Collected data

※ ※ ※

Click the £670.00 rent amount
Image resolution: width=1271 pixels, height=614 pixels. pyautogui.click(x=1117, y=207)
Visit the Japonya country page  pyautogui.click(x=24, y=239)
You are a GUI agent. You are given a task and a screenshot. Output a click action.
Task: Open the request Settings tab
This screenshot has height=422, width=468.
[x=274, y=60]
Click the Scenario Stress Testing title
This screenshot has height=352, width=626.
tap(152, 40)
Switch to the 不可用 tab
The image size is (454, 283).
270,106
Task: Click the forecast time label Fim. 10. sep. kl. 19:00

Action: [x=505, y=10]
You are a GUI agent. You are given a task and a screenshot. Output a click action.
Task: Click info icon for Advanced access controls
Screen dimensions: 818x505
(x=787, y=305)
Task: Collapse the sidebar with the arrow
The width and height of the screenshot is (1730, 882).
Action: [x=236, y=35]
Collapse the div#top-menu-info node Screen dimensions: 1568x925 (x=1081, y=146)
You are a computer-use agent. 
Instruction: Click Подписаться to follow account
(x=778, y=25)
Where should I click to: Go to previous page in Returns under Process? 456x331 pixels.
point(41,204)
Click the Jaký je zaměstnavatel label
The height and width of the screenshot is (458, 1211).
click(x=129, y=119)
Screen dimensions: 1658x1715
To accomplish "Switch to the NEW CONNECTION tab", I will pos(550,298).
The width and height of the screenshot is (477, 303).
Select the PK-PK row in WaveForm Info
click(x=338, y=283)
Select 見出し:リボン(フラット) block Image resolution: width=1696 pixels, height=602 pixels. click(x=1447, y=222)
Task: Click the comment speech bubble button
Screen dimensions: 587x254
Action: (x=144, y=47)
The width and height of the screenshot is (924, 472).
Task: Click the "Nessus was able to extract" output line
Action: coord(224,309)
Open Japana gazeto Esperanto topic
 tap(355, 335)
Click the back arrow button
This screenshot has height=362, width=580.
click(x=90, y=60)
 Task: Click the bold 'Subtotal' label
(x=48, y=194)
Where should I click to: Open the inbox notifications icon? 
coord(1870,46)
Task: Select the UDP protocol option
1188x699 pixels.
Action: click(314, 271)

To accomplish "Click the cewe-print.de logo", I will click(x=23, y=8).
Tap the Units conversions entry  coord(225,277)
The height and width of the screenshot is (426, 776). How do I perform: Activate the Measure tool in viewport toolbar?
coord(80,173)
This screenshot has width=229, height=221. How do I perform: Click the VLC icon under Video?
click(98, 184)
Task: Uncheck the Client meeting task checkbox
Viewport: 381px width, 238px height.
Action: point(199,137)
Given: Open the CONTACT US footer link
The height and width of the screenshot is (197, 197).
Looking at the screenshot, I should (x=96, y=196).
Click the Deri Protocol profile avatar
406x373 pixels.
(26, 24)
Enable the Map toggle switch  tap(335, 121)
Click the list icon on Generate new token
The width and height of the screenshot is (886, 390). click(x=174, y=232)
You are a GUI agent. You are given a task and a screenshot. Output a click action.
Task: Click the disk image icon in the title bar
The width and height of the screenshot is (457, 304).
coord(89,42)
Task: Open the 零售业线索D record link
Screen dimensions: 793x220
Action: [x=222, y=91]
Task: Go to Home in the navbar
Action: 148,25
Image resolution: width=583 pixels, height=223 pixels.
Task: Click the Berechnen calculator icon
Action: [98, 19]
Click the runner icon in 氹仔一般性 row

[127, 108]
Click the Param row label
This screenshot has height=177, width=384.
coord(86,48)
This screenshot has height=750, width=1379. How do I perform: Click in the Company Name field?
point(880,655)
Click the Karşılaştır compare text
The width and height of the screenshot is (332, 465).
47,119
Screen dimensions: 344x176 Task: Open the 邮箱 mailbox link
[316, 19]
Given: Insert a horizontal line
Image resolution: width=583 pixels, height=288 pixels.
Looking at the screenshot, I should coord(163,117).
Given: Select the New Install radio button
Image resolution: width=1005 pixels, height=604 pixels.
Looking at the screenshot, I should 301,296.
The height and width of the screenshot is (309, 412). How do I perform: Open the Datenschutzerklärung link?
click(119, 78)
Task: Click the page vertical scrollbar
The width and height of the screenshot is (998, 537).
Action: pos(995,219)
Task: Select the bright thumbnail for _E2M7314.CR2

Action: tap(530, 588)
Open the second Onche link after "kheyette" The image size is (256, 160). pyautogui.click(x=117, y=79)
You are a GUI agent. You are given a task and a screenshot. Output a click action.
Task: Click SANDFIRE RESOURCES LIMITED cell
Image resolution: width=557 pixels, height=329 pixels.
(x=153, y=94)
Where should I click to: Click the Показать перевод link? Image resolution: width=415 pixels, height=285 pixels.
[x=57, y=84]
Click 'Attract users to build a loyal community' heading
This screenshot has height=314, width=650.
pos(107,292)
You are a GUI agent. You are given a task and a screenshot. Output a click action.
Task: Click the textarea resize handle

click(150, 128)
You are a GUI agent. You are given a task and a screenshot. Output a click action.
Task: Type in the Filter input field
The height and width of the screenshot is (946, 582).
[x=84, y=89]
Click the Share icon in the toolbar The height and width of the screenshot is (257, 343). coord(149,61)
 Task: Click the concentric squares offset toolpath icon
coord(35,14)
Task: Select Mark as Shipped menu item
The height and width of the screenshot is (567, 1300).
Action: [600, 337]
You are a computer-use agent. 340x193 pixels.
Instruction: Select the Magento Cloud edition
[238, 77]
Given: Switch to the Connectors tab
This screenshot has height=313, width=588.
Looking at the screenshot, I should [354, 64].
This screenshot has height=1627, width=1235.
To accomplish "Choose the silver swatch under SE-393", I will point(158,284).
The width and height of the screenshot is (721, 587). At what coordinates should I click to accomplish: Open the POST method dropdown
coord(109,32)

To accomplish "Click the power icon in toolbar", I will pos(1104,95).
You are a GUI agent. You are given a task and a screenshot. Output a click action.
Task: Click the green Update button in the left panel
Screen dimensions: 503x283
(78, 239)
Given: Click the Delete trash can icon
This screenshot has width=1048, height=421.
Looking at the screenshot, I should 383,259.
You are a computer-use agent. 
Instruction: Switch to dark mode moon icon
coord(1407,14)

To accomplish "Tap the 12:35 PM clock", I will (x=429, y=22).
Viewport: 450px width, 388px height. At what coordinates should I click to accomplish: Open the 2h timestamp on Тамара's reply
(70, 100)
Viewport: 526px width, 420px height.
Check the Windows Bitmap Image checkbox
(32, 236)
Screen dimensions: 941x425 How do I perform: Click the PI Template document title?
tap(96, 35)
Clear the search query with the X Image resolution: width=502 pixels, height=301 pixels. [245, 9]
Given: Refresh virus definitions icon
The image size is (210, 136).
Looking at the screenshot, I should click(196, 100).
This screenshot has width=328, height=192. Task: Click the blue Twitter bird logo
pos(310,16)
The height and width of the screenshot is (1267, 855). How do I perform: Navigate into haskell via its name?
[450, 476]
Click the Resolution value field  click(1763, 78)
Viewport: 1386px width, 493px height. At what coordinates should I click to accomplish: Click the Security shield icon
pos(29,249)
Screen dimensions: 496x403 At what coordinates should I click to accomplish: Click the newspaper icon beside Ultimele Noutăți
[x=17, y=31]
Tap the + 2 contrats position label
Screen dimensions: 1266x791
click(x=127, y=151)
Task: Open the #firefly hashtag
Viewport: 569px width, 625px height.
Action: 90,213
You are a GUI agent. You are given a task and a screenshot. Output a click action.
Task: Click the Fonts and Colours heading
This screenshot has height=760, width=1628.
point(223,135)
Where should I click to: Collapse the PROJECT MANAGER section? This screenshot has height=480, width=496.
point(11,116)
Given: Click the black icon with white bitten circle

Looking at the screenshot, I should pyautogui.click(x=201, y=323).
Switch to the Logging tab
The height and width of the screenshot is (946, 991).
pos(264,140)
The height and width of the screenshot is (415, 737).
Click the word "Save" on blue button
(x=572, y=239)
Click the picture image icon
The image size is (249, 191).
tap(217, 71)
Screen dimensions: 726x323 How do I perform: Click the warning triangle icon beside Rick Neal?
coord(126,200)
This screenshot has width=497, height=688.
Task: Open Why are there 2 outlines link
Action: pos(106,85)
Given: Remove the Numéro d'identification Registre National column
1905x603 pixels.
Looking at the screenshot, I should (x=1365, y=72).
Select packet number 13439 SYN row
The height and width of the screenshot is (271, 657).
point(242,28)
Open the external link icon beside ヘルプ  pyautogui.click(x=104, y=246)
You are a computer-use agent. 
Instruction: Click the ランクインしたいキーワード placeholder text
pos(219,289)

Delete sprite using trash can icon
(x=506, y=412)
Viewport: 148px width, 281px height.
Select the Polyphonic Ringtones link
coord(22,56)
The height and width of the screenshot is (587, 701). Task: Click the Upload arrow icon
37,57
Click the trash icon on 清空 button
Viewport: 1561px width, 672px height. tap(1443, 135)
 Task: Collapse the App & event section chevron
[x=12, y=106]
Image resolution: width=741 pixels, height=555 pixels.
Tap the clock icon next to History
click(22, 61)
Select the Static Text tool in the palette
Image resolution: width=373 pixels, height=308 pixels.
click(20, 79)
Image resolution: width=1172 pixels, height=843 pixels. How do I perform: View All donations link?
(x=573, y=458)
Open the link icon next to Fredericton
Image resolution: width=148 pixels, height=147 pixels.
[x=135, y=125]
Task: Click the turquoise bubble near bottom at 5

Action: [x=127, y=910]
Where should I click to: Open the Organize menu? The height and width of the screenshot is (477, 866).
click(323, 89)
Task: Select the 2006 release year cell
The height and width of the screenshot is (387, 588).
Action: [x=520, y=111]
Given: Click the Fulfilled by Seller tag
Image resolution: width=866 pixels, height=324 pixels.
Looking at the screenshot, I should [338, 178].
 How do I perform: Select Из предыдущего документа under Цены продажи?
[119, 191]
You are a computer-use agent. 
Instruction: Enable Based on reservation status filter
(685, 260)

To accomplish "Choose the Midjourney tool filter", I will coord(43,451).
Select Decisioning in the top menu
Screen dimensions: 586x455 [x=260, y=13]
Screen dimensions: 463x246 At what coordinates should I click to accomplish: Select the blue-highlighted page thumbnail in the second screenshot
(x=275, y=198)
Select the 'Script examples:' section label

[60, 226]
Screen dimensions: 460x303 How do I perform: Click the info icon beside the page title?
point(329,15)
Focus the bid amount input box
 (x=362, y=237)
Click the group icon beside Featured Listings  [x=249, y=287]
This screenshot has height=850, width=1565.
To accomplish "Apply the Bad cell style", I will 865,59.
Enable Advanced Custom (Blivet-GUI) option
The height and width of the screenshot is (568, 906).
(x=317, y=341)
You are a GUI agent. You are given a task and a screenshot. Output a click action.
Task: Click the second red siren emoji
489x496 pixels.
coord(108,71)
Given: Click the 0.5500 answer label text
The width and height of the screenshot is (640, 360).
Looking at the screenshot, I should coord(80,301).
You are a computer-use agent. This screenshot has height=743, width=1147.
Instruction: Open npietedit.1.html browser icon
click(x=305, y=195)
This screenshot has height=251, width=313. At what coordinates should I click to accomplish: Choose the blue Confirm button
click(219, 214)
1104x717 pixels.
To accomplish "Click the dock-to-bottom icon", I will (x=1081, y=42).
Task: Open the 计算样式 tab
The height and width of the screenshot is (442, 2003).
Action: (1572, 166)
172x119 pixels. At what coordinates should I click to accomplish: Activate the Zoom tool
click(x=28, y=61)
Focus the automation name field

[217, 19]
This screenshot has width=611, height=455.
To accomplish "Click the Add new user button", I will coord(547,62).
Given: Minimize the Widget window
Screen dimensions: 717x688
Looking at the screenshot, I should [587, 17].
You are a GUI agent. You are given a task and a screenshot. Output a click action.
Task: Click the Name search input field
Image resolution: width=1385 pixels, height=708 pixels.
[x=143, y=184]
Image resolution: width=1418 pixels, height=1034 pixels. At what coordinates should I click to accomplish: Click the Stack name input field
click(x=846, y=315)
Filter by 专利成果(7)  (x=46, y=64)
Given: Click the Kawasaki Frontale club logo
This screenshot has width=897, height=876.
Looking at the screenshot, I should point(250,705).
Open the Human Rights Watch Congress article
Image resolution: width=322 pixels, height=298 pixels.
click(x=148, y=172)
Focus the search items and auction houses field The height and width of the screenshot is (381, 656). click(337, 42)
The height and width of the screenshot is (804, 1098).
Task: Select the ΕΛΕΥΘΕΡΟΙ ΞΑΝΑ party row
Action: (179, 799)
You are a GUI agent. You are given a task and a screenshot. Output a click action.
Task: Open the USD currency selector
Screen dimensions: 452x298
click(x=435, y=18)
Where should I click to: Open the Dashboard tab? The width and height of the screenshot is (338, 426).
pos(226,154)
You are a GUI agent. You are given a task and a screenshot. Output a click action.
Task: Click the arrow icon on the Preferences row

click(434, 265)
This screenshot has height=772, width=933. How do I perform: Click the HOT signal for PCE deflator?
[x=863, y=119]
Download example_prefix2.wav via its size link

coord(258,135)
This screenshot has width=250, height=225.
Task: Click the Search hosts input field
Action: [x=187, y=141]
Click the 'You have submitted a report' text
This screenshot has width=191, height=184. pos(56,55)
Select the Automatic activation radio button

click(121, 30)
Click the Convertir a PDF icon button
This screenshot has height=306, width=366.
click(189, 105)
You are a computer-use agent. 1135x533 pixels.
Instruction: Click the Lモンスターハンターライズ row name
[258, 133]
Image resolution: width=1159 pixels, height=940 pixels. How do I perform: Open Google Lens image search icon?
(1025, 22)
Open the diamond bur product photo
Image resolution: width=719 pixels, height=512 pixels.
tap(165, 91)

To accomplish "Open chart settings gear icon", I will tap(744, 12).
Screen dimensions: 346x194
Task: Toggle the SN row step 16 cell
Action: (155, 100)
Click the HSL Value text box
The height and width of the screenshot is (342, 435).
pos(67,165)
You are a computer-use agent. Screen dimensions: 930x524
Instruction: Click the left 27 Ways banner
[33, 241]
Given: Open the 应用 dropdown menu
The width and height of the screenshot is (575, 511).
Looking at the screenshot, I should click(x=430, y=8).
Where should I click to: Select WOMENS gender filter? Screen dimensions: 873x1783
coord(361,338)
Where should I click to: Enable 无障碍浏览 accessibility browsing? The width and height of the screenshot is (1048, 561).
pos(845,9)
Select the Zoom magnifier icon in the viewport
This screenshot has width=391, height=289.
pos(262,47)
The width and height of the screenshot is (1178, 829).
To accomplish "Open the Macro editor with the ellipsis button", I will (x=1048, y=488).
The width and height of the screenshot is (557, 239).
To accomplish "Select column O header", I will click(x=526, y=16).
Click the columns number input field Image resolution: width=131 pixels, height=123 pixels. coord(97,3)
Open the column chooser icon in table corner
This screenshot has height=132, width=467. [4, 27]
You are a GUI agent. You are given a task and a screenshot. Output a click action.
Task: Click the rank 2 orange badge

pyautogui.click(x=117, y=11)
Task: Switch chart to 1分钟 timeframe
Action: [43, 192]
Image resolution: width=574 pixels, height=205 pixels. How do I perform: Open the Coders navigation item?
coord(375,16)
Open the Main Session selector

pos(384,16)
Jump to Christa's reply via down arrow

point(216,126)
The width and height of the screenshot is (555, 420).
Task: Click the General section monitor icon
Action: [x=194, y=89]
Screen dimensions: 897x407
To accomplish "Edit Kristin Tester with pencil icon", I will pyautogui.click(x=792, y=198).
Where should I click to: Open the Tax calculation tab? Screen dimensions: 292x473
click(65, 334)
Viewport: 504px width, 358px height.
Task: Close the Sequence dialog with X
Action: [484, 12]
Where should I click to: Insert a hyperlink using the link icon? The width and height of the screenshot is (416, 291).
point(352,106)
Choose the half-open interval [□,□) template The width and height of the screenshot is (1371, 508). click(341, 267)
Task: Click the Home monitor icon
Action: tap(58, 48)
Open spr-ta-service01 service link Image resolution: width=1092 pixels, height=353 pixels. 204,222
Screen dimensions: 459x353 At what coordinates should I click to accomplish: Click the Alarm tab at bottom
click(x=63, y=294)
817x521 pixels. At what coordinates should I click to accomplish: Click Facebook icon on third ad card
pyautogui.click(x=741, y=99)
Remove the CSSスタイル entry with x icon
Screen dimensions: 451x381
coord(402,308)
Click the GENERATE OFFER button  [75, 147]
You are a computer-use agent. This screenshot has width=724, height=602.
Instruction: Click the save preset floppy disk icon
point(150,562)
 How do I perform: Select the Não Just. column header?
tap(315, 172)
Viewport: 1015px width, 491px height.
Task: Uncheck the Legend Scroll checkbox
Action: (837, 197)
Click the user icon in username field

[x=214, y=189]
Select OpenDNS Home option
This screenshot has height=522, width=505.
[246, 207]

※ ※ ※

(WHAT YOU WILL DO): What is needed is each line of the entries that contains the word "Advanced".

(REPLY):
Task: Click info icon for Advanced access controls
Enable Advanced Custom (Blivet-GUI) option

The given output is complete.